I can now outline my story from beginning to end, and plot a solid, forward moving novel that raises the stakes to a climax. I no longer have to write to discover what I want to do.
Here’s what I’m doing: First, I write a general summary of the things that I would like to see happen in the novel. I have some fuzzy moments, and I have to bang my head against the wall, but I capture the entire novel in more or less a sketch. Usually, I think of what the instigators of the plots will do, and I write their actions first. And then, I write the protagonists actions and counteractions. This is a fairly inchoate form, but it generally has forward movement.

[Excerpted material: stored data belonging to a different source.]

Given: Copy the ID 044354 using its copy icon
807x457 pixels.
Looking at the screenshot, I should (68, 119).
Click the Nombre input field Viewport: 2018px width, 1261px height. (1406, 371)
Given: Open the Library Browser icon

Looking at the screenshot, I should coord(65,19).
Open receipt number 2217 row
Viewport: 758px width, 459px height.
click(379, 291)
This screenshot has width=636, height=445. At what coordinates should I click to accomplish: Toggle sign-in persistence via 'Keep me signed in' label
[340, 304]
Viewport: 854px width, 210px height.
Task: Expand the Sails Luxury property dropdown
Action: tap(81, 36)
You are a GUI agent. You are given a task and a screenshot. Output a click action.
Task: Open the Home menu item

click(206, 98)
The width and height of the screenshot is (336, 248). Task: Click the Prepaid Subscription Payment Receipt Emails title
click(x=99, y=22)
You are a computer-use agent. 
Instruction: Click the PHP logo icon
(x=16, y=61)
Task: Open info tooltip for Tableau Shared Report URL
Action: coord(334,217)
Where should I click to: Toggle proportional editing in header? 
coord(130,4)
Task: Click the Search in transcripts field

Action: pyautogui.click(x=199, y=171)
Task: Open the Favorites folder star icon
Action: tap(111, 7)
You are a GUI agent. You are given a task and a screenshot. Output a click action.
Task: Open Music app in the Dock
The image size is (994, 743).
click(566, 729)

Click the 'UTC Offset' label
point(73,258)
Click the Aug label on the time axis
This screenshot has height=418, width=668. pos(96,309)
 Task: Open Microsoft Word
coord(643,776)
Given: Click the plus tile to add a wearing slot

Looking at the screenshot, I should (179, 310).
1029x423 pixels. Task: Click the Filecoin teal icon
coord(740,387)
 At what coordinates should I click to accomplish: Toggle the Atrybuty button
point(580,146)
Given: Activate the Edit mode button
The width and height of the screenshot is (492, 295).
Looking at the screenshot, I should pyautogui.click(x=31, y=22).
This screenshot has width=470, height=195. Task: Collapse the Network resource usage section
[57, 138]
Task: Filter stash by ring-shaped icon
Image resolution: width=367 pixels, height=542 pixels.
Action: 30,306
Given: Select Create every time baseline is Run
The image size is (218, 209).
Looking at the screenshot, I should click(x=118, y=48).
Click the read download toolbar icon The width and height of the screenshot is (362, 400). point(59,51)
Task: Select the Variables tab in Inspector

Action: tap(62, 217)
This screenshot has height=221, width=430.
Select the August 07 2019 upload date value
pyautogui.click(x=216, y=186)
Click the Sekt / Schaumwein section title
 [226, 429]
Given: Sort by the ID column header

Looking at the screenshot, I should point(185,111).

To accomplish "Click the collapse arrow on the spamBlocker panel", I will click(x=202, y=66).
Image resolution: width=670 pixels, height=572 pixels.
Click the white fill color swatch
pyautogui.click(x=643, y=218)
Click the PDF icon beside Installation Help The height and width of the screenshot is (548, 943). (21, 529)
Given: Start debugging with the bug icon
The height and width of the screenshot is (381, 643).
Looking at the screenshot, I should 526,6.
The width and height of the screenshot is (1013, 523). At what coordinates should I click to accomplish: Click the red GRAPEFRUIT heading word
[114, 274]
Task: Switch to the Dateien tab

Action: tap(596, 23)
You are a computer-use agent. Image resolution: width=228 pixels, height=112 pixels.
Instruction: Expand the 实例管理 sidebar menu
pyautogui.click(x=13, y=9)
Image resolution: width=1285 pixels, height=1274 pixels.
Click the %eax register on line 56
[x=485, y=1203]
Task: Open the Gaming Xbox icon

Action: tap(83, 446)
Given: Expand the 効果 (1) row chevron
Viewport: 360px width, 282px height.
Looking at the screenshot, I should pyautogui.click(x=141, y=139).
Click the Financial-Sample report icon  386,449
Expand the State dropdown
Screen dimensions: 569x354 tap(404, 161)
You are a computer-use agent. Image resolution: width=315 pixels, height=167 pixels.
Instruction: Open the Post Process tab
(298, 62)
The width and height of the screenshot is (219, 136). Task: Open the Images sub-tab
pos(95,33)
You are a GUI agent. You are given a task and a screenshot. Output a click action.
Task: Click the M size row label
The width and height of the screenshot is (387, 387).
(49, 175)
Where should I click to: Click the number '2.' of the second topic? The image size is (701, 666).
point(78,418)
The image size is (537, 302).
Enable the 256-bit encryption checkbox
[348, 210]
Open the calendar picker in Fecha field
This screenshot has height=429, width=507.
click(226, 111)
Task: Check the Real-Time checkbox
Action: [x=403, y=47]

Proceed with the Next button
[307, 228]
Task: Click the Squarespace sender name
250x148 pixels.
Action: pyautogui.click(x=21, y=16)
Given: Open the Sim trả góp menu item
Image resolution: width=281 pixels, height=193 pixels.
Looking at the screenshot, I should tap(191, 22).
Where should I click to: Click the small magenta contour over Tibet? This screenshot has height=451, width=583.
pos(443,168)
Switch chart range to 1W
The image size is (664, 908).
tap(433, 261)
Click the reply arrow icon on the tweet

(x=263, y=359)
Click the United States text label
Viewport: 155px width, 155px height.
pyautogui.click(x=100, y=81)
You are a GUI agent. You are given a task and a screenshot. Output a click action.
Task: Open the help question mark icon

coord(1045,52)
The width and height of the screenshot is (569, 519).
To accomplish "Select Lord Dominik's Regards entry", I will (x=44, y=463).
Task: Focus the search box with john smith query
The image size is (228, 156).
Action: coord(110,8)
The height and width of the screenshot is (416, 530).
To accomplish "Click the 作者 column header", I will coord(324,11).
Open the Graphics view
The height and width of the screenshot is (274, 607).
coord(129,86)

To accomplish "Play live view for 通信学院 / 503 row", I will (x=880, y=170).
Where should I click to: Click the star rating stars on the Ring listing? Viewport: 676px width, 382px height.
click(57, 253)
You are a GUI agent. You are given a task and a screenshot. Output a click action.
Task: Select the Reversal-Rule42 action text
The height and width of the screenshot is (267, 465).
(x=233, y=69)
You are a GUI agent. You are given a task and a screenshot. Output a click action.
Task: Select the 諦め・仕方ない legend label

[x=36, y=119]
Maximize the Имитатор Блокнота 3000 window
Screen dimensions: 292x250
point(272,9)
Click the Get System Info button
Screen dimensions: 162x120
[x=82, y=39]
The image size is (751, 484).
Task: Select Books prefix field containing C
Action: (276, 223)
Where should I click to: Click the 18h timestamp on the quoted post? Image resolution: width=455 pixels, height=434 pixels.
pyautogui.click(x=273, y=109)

Then, I start to write the novel. About a chapter in or so, I go back to the summary, and I look at the thing critically. What moves the story forward? What is slow and needs to be cut? What essential scenes are there that drive the story forward that are needed for tension or the elements of creating tension.
Where the story is slow, can I cut the scene? If it drives the story somehow, what more action-y piece of the story can I pop in there? Do the stakes escalate?
And then I write some more.
Of course, there will be changes. Characters will surprise me. There will be texturing. There will be bits that I hope will work, but won’t.
However, I am excited that I spent my writing session today firming up my summary due to this morning’s writing epiphany, and then I put the entire skeleton of the novel into Scrivener. This is HUGE for me, a pantser in the past, who usually has to throw away thousands of words.
Don’t get me wrong. There will still be lots of work and change and revision. That said, it is so nice to know how to get through the middle of a novel, how to have those benchmarks, how to see the whole picture in the early days.
Actually, this might be the best commercial for Taos Toolbox I could give you.